The corn lady called yesterday early and let Annie know that it was time. So as soon as I got finished cleaning the kitchen, I drove to her house, and we embarked on our corn conquest.
Actually, before we left, she drove me around to the back of her house to show me the new chicken tractor one of her sons had built her. It houses her new flock of Buff Orpingtons in style and comfort. Among its amenities is an insulated roof.
The miles flew by as we discussed farm stuff. I found out that Annie has been longing for bees for several years. I told her about another type of hive that I read about on Acres USA, called a top-bar hive. This discussion flowed seamlessly into the subject of finding good milk cows. Emma wants her own little Jersey, but Herb is discouraging it, causing Emma to declare that she has the "milk cow blues". Annie gave me the low-down on milk cow shopping: cows that won't breed, cows that like to kick, etc. We talked about keeping a calf on the cow so that you don't have to milk twice a day.
Then we took off into the woods to pick up another friend, Donna. The talk turned back to cows, and Donna suggested that a couple of the free classified ad-papers from that area might have some good cows listed for sale. I had forgotten all about it by the time we got to Livingston, but all of a sudden Annie whipped into a doughnut shop parking lot, hopped out, and retrieved two such papers.
She warned me that I couldn't stop visiting to read them, so I tried my best to do both. Luckily, I found an ad that needed to be read aloud to be appreciated. Someone was looking for a woman to be a "roommate and travel companion". I commented that it didn't say whether the advertiser was a man or a woman. "You know it's a man!" Annie and Donna assured me, laughing. Country women are so wise!
Then we let Donna out at the Livingston Wal-Mart to make a mango run. For some reason that Wal-Mart had been selling them really cheap. When Donna returned, I told her and Annie about an ad for u-pick, thornless blackberries, $15 a gallon, that I was interested in. This reminded Donna about some grapes that she likes to make into jelly. They are a very acidic grape, called a Mustang. Annie said that you have to wear gloves to handle them, because they make your hands burn.
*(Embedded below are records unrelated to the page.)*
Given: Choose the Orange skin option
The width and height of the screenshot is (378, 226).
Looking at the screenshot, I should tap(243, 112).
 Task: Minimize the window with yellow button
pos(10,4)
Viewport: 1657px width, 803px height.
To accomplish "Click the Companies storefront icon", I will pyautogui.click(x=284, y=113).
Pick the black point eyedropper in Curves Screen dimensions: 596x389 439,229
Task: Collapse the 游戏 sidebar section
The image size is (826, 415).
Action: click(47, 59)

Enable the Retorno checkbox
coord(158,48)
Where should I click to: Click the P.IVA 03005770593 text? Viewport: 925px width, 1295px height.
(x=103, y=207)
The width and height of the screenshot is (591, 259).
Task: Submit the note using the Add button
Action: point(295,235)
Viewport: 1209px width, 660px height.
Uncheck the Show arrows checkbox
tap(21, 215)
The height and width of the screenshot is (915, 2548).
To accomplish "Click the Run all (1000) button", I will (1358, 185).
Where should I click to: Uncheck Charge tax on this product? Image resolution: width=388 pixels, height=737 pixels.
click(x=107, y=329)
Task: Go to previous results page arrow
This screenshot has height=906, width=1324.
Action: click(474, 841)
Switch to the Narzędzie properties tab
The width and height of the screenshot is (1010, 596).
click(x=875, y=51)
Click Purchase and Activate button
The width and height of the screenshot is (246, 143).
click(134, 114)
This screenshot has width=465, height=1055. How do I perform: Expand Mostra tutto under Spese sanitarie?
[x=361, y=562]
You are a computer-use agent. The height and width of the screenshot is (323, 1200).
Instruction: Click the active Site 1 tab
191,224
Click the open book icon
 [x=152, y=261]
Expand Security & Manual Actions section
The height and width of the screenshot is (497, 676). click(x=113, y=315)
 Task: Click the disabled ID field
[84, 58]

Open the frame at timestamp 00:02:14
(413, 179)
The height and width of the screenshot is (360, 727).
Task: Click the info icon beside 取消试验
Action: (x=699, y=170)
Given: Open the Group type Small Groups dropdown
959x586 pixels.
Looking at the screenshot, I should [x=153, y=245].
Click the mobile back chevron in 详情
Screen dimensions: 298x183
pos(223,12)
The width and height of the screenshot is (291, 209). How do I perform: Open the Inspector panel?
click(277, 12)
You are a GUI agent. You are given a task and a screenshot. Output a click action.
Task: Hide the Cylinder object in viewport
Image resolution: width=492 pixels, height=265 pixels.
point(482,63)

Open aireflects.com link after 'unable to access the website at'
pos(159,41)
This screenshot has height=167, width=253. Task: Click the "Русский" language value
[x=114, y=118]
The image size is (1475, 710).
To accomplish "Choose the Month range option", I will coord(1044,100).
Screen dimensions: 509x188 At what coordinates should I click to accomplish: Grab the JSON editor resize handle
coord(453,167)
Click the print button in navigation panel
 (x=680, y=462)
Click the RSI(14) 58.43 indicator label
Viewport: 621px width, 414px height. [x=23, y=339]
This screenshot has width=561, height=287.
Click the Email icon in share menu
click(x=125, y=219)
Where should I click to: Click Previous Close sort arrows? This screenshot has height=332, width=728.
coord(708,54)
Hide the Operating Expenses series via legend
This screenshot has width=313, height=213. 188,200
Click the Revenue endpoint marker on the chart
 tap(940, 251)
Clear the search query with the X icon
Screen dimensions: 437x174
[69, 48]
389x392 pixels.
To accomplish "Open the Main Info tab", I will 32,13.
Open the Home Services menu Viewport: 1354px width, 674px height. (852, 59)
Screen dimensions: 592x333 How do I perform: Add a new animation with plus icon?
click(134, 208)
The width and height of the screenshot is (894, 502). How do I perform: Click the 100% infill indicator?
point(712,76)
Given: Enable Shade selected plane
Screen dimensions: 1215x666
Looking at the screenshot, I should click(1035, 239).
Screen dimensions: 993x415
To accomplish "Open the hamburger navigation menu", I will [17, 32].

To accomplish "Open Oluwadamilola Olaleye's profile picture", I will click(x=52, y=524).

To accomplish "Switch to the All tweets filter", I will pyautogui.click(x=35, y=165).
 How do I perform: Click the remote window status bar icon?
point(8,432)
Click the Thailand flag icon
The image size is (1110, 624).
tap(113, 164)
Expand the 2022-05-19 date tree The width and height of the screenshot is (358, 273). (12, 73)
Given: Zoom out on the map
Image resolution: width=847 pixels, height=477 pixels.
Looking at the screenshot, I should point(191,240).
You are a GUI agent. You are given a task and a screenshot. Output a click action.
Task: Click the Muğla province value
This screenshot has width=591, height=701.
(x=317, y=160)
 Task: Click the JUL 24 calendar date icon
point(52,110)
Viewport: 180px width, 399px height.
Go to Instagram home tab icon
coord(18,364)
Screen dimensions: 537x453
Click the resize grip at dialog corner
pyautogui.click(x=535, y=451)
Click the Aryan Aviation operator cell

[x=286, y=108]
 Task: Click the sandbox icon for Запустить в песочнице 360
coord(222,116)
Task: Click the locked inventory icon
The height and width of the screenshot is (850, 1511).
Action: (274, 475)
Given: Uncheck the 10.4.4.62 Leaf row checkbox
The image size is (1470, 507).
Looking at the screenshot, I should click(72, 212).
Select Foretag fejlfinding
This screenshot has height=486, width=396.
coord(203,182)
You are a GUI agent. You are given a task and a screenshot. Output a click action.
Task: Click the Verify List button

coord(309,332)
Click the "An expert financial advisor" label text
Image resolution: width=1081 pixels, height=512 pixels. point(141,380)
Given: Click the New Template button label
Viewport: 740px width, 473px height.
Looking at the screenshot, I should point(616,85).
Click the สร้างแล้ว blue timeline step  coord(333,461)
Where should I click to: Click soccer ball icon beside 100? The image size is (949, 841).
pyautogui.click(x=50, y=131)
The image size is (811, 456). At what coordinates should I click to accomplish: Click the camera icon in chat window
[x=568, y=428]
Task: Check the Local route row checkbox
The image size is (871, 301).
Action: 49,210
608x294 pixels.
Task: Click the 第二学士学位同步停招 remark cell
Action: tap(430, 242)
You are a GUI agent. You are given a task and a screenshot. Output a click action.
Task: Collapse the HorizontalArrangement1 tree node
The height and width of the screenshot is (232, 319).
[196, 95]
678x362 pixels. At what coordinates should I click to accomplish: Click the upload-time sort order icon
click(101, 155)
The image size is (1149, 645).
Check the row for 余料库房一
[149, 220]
I had never heard of them.
Turning my attention again to the ads, I did find one for a 2-year-old Jersey heifer for $400. I called about it, but the man told me that it was already sold and that he had had so many calls on it, he thought that he could have sold it ten times over.
By then we were turning into the corn lady's driveway. I began to grow alarmed when I saw the huge net sacks full of corn. "How many of those am I getting? I wondered to myself. We started helping the corn lady heft these big sacks into the back of Annie's van. They were heavy and awkward. I felt like a member of the corn mafia, disposing of bodies. Each bag held about 50 large ears. The corn lady and her husband had gone out to the field at the crack of dawn to pick it all. Much as I love country life, I did not want the corn lady's job, at least not at $3 a dozen.
I had planned on canning some of the corn, but by the time I got home, I didn't have time to do anything but minimal processing. I cut the stalk ends off and started filling gallon size freezer bags with four ears each. When I had two grocery bags full of these packages, I took them to my deep freezer, where I discovered that I had practically no available room to store them. After two trips out there, I had wedged corn into every available nook and cranny. That's when I eagerly divided up what was left and gave it away to friends and neighbors.
If I calculated up the time I spent, the gas money, and the actual amount of corn I got in my freezer, I'm afraid the cost was significantly more than $3 a dozen. But the value of a half day's companionship of two wise country women?